* START EXTRACTED TEXT *
Friday, October 10, 2008

Italian Westerns: Changing the Landscape of the American Western Part 2

For A Few Dollars More (1965)

European Sagebrush Sagas: "Then came the bounty killers..."

1965 was a grand year for the European western film. By this time, the once thriving, and sometimes extravagant sword and sandal genre was put to rest atop Mount Olympus. Many of those same actors put down their swords and picked up six shooters. Coliseums and chariots were replaced by wind swept towns and horse drawn carriages. The cycle of Spaghetti Westerns was picking up some serious steam and 1965 saw a good number of high quality Italian western films raking in the box office receipts. Some of these still clung to American western conventions despite the runaway success of the first Leone film. That particular style didn't quite take a firm hold on the genre till Leone's second western picture, FOR A FEW DOLLARS MORE (1965).

Clint Eastwood in For A Few Dollars More (1965)

After the success of the previous film, Clint Eastwood returns as the "Man With No Name", this time as a bounty hunter. A combination of his previous character (the same look more or less) but a different name (Monco) this time out. Eastwood wouldn't be the only returning actor. Many of the previous films supporting players would return including Mario Brega. Gian Maria Volonte also returns in a repeat performance as the villain; a far more sadistic interpretation than his turn in A FISTFUL OF DOLLARS (1964).

Lee Van Cleef in For A Few Dollars More (1965)

Arguably the most memorable aspect of this production is the addition of Lee Van Cleef as a vengeful bounty hunter named Colonel Mortimer. Van Cleef had previously done supporting roles and occasional co-star turns in a lot of American western pictures and even some science fiction films namely the classic BEAST FROM 20,000 FATHOMS (1953) and Roger Corman's IT CONQUERED THE WORLD (1956). He also featured in a smaller capacity in a number of television programs such as THE ANDY GRIFFITH SHOW and THE TWILIGHT ZONE. Van Cleef's role in Leone's second western cemented his success in Europe for a number of years. FOR A FEW DOLLARS MORE (1965) could be labeled as Van Cleef's film as opposed to Eastwood considering how much screen time is devoted to the Mortimer character. Also, the central plot line revolves around him.
* END EXTRACTED TEXT *
* START RECORD SET *
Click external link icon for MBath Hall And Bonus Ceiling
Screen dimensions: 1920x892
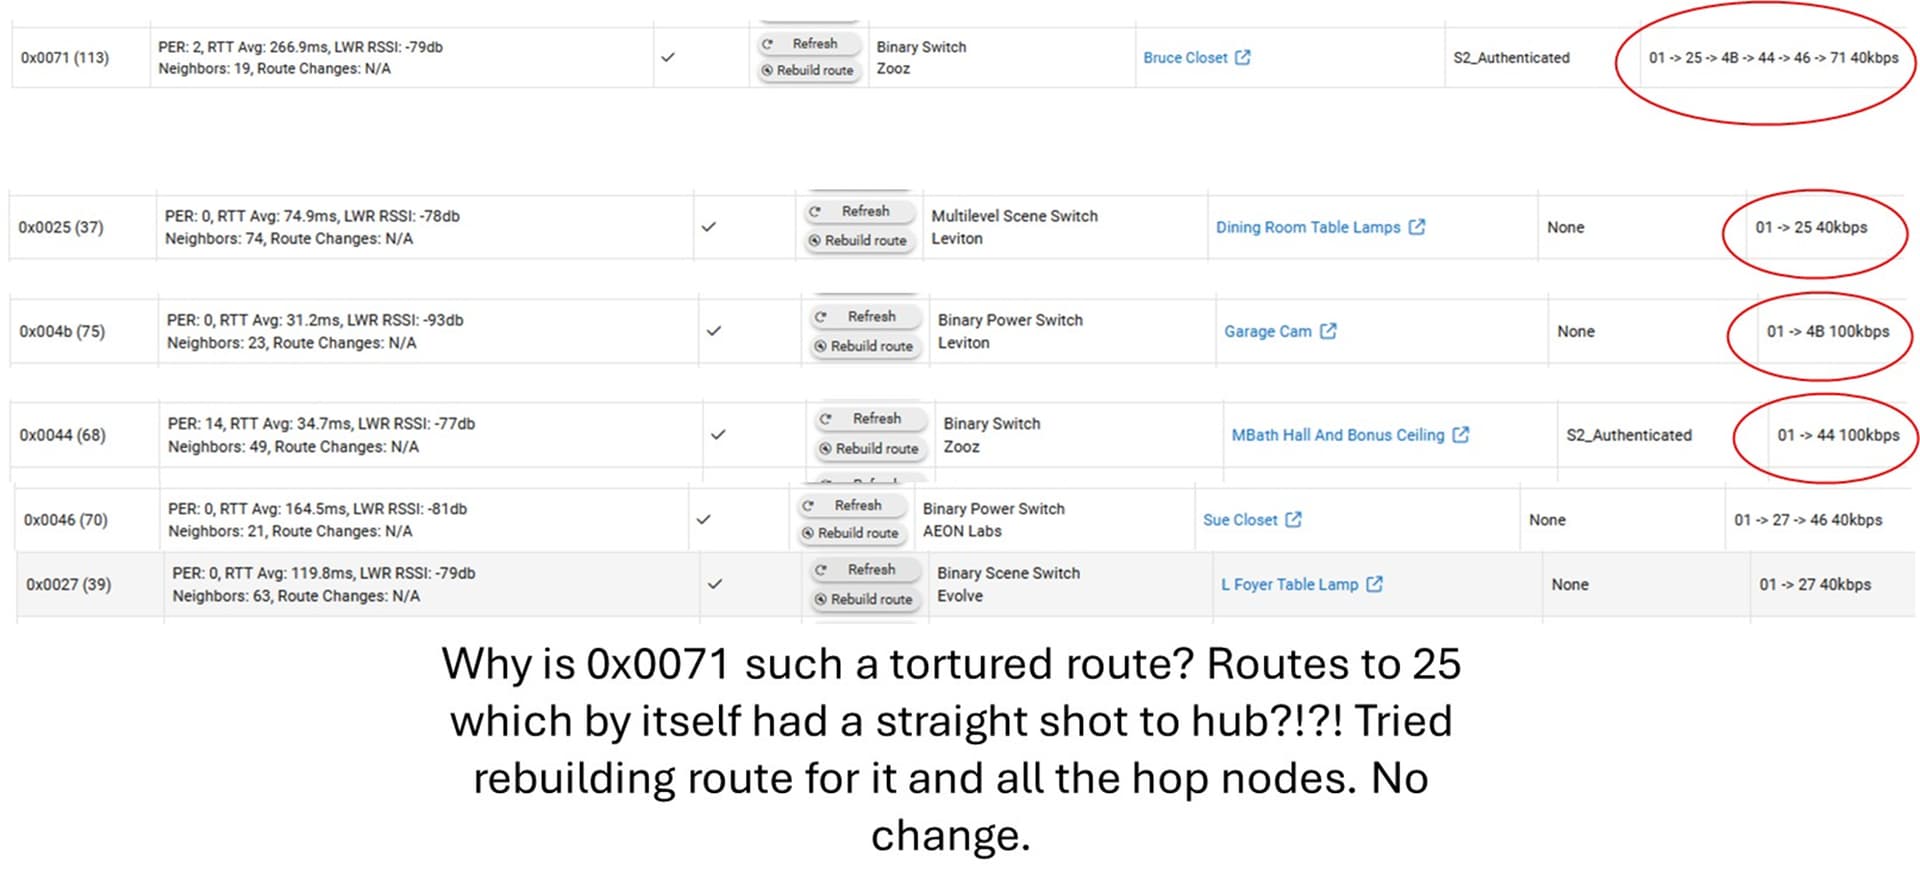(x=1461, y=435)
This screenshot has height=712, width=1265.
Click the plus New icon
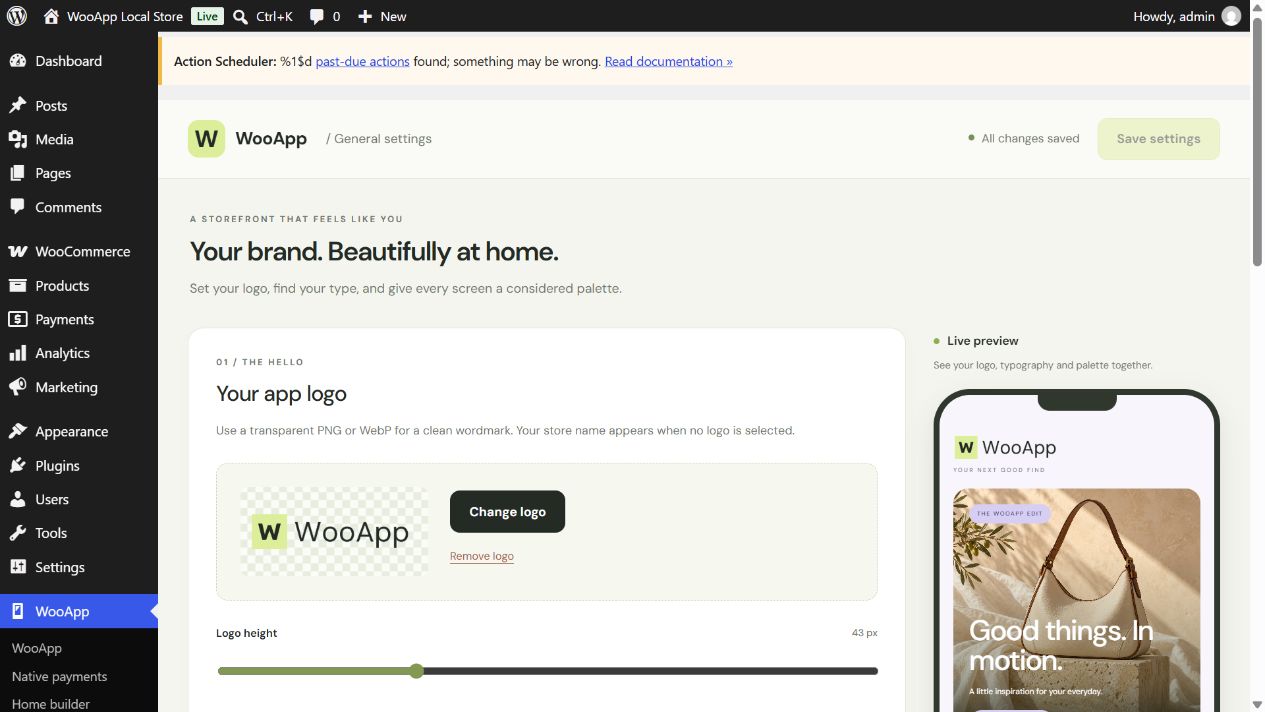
* END RECORD SET *
• [GOAL OF THE EXERCISE] Return the passage of the Italian Westerns article above between "Italian Westerns: Changing" and "DOLLARS MORE (1965).", inclusive, copied verbatim.

• [TASK OUTPUT]
Italian Westerns: Changing the Landscape of the American Western Part 2

For A Few Dollars More (1965)

European Sagebrush Sagas: "Then came the bounty killers..."

1965 was a grand year for the European western film. By this time, the once thriving, and sometimes extravagant sword and sandal genre was put to rest atop Mount Olympus. Many of those same actors put down their swords and picked up six shooters. Coliseums and chariots were replaced by wind swept towns and horse drawn carriages. The cycle of Spaghetti Westerns was picking up some serious steam and 1965 saw a good number of high quality Italian western films raking in the box office receipts. Some of these still clung to American western conventions despite the runaway success of the first Leone film. That particular style didn't quite take a firm hold on the genre till Leone's second western picture, FOR A FEW DOLLARS MORE (1965).